Discrete Random Variables and Sampling

George Tzanetakis, University of Victoria

In this notebook we will explore discrete random variables and sampling. After defining a helper class and associated functions we will be able to create both symbolic and numeric random variables and generate samples from them.

A random variable class

Define a helper random variable class based on the scipy discrete random variable functionality providing both numeric and symbolic RVs. You don't need to look at the implementation - the usage will be obvious through the examples below.



In [2]:

    
%matplotlib inline 
import matplotlib.pyplot as plt
from scipy import stats
import numpy as np 

class Random_Variable: 
    
    def __init__(self, name, values, probability_distribution): 
        self.name = name 
        self.values = values 
        self.probability_distribution = probability_distribution 
        if all(type(item) is np.int64 for item in self.values): 
            self.type = 'numeric'
            self.rv = stats.rv_discrete(name = name, 
                        values = (values, probability_distribution))
        elif all(type(item) is str for item in values): 
            self.type = 'symbolic'
            self.rv = stats.rv_discrete(name = name, 
                        values = (np.arange(len(values)), probability_distribution))
            self.symbolic_values = values 
        else: 
            self.type = 'undefined'
            
    def sample(self,size): 
        if (self.type =='numeric'): 
            return self.rv.rvs(size=size)
        elif (self.type == 'symbolic'): 
            numeric_samples = self.rv.rvs(size=size)
            mapped_samples = [self.values[x] for x in numeric_samples]
            return mapped_samples

Let's first create some random samples of symbolic random variables corresponding to a coin and a dice



In [4]:

    
values = ['H', 'T']
probabilities = [0.5, 0.5]
coin = Random_Variable('coin', values, probabilities)
samples = coin.sample(50)
print(samples)









    



['T', 'H', 'T', 'H', 'T', 'T', 'T', 'H', 'T', 'T', 'H', 'H', 'H', 'T', 'T', 'H', 'H', 'T', 'T', 'H', 'H', 'T', 'T', 'T', 'T', 'H', 'T', 'T', 'T', 'H', 'H', 'T', 'T', 'T', 'H', 'T', 'T', 'T', 'T', 'T', 'H', 'H', 'T', 'H', 'H', 'T', 'T', 'H', 'T', 'H']



In [6]:

    
values = ['1', '2', '3', '4', '5', '6']
probabilities = [1/6.] * 6
dice = Random_Variable('dice', values, probabilities)
samples = dice.sample(10)
print(samples)









    



['3', '1', '6', '1', '3', '5', '5', '5', '4', '1']

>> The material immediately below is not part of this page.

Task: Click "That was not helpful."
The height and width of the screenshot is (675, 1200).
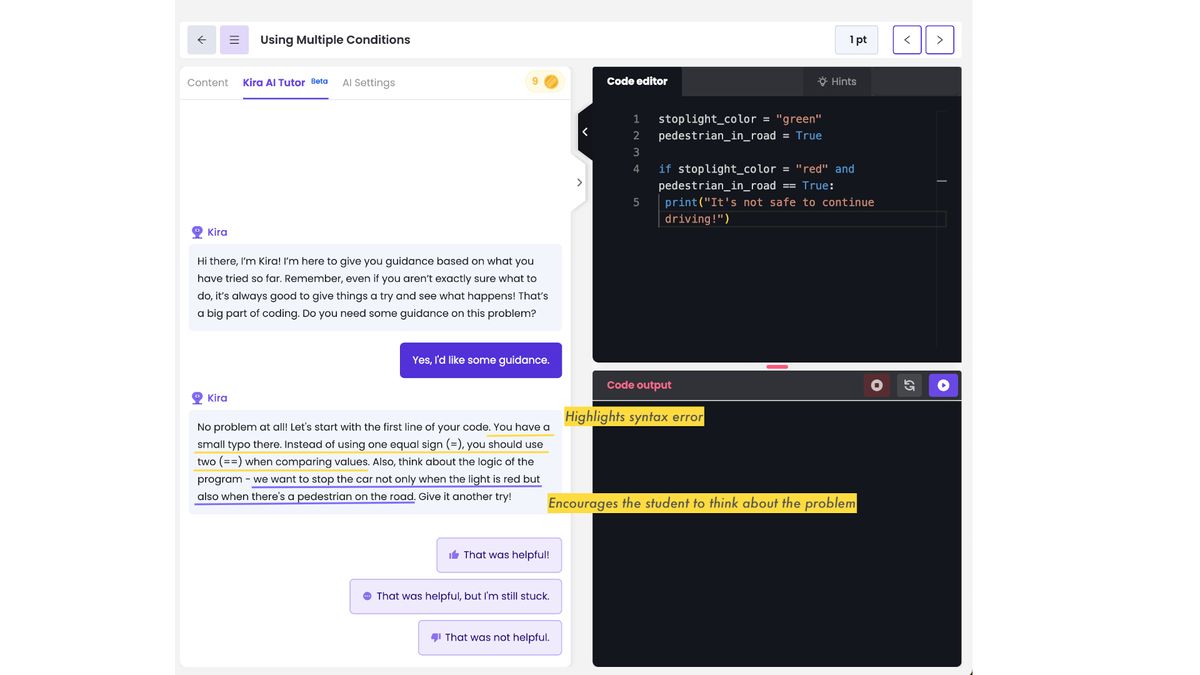Action: [x=490, y=637]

Now let's look at a numeric random variable corresponding to a dice so that we can more easily make plots and histograms



In [7]:

    
values = np.arange(1,7)
probabilities = [1/6.] * 6
dice = Random_Variable('dice', values, probabilities)
samples = dice.sample(200)
plt.stem(samples, markerfmt= ' ')









    Out[7]:





<Container object of 3 artists>

Let's now look at a histogram of these generated samples. Notice that even with 500 samples the bars are not equal length so the calculated frequencies are only approximating the probabilities used to generate them



In [8]:

    
plt.figure()
plt.hist(samples,bins=[1,2,3,4,5,6,7],normed=1, rwidth=0.5,align='left');

Let's now plot the cumulative histogram of the samples. By observing the cumulative histogram you can see a possible way to sample any discrete probability distribution. The idea is to use a random number between 0.0 and 1.0 (programming languages typically provide a uniform random number generator that can be used for this purpose) and use it to "index" the y-axis of the histogram. If the number is between 0.0 and the height of the first bar then output 1, if it is between the height of the first bar and the second bar output 2, and so on. This is called the inverse transform method for sampling a distribution. It also works for arbitrary continuous probability densities for which the cumulative distribution can be computed either analytically or approximated numerically. (Note: there are other more efficient ways of sampling continuous densities)



In [9]:

    
plt.hist(samples,bins=[1,2,3,4,5,6,7],normed=1, rwidth=0.5,align='left', cumulative=True);

Let's now estimate the frequency of the event roll even number in different ways. First let's directly count the number of even numbers in the generated samples. Then let's take the sum of the counts of the individual estimated probabilities.



In [10]:

    
# we can also write the predicates directly using lambda notation 
est_even = len([x for x in samples if x%2==0]) / len(samples)
est_2 = len([x for x in samples if x==2]) / len(samples)
est_4 = len([x for x in samples if x==4]) / len(samples)
est_6 = len([x for x in samples if x==6]) / len(samples)
print(est_even)
# Let's print some estimates 
print('Estimates of 2,4,6 = ', (est_2, est_4, est_6))
print('Direct estimate = ', est_even) 
print('Sum of estimates = ', est_2 + est_4 + est_6)
print('Theoretical value = ', 0.5)









    



0.525
Estimates of 2,4,6 =  (0.175, 0.14, 0.21)
Direct estimate =  0.525
Sum of estimates =  0.525
Theoretical value =  0.5

Notice that we can always estimate the probability of an event by simply counting how many times it occurs in the samples of an experiment. However if we have multiple events we are interested in then it can be easier to calculate the probabilities of the values of invdividual random variables and then use the rules of probability to estimate the probabilities of more complex events.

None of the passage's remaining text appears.